In una recente seduta la Commissione lavori pubblici del Senato ha avviato l'esame in sede consultiva delle misure urgenti presentate dal premier Renzi e dal Tesoro per la competitività e la giustizia sociale con l'illustrazione del testo da parte del relatore Lionello Marco Pagnoncelli (FI -Pdl). Durante la discussione è intervenuto il presidente della Commissione Altero Matteoli (FI-PdL) in merito alla disposizione dell'articolo 18 che si riferisce alla soppressione delle agevolazioni postali per l'invio delle comunicazioni elettorali.

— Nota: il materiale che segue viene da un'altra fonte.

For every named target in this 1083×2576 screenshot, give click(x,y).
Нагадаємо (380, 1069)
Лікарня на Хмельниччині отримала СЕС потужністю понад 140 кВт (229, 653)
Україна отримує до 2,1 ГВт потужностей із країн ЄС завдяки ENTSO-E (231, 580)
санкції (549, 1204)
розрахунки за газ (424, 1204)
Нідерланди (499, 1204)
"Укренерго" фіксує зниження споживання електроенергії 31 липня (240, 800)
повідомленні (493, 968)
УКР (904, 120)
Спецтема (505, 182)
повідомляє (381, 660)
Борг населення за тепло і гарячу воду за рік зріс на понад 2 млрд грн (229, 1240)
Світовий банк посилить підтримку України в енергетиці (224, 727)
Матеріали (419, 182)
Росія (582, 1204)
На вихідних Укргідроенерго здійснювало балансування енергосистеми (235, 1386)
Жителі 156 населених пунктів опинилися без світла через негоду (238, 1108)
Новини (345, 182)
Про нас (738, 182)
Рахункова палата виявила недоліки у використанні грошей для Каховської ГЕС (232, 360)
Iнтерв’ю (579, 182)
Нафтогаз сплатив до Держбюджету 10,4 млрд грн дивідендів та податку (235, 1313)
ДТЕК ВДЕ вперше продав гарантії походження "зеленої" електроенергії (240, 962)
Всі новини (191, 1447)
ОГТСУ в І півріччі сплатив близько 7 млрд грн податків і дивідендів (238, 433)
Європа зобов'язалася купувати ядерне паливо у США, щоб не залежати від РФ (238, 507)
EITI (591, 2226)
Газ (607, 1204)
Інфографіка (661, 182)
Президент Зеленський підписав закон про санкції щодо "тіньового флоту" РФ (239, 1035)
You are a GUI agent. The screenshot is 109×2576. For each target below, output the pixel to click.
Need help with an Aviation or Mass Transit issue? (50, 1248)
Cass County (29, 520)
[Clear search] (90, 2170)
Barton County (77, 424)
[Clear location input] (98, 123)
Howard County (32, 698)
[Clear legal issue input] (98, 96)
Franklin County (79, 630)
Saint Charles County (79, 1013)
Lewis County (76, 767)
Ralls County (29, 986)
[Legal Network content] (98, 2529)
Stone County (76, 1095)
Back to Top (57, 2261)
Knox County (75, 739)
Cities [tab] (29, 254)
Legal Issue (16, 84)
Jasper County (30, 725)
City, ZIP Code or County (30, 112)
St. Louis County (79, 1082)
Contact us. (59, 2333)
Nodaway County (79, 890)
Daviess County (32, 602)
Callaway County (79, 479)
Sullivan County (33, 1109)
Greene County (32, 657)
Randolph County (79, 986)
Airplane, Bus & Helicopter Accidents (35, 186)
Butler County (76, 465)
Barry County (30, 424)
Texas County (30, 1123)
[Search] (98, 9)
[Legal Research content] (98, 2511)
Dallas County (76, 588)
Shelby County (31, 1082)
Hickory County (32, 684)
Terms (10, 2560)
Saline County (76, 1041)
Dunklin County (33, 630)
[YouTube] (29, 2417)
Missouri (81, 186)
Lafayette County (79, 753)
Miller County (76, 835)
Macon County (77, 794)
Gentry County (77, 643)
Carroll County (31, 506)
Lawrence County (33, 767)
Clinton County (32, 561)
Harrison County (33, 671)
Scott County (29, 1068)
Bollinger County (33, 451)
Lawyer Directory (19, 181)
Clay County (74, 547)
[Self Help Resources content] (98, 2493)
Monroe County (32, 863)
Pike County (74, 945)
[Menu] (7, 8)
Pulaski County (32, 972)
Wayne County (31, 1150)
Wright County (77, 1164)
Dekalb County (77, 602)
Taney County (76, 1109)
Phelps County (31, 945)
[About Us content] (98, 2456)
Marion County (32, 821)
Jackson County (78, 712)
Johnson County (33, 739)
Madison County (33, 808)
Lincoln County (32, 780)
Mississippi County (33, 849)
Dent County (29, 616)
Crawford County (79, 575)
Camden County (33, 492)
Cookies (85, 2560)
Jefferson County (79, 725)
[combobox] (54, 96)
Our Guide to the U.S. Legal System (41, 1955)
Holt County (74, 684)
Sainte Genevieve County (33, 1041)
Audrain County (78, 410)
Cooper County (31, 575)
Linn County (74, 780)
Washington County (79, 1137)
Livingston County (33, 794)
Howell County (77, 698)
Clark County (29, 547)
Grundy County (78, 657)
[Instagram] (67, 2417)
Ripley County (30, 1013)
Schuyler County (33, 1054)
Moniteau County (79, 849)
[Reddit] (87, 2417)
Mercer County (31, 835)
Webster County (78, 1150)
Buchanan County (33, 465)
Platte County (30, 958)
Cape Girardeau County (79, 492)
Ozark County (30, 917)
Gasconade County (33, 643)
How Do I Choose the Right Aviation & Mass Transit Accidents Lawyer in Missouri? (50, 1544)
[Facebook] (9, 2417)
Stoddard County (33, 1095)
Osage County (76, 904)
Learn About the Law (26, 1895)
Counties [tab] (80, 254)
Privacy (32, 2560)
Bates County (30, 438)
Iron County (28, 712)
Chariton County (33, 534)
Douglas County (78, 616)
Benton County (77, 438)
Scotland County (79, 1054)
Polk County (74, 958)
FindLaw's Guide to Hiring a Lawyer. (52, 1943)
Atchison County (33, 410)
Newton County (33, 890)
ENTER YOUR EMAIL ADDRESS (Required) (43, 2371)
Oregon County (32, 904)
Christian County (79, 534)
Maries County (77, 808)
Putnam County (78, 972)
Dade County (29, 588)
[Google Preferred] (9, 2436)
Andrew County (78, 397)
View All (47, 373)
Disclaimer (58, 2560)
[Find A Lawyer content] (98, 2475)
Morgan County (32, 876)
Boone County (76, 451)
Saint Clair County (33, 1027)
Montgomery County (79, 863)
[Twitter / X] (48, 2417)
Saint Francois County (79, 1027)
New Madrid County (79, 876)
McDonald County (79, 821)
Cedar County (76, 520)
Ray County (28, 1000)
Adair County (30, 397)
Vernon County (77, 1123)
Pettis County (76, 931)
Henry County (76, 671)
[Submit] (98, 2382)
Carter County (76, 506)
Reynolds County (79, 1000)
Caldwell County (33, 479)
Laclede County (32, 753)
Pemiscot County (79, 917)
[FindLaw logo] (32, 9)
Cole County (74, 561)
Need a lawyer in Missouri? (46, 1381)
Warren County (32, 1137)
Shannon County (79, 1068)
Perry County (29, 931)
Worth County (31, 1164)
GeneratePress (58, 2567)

Secondo Matteoli, la nuova norma “è eccessivamente penalizzante, in quanto elimina un mezzo semplice ed economico che consente ai candidati di far conoscere i propri programmi raggiungendo una vasta platea di elettori”. Il risultato sarebbe quindi quello di aumentare i costi delle campagne elettorali e di operare una ingiusta discriminazione soprattutto nei confronti dei partiti o candidati meno consolidati.



Le perplessità sulla mossa di Renzi sono bipartisan. Nel corso della stessa seduta, infatti, anche il senatore Daniele Borioli del Pd ha concordato con Matteoli sottolineando che la soppressione delle tariffe postali agevolate, oltre ad aumentare i costi delle campagne elettorali, pregiudicherebbe la possibilità di ricorrere al mezzo postale per l'invio delle comunicazioni, impedendo così di raggiungere alcune fasce della popolazione più legate ai mezzi di comunicazione tradizionali, a danno sia dei candidati che degli elettori. L’obiettivo è dunque quello di chiedere la soppressione della nuova norma.



I contrasti sulle agevolazioni si aggiungono alle difficoltà che sta incontrando il progetto di quotazione in Borsa di Poste. La convenzione con la Cassa Depositi e Prestiti, che vale qualcosa come 1,6 miliardi l'anno, doveva essere rinnovata per cinque anni ma invece si è optato per un rinnovo tacito per altri 12 mesi. Ci sarebbero poi le preoccupazioni per una recente sentenza della Corte di giustizia europea che ha ritenuto un aiuto di Stato illegittimo la garanzia fornita implicitamente dal governo di Parigi sui libretti e i conti correnti di La Poste, l'equivalente francese delle Poste italiane.



Ecco perché mentre si allontana l’obiettivo di portare le Poste in Borsa entro fine anno, sarebbe già pronto un Piano B: cedere a fermo una quota di Poste alla Cdp, lasciando poi a quest'ultima, in una fase successiva, il compito di collocare in Borsa il pacchetto.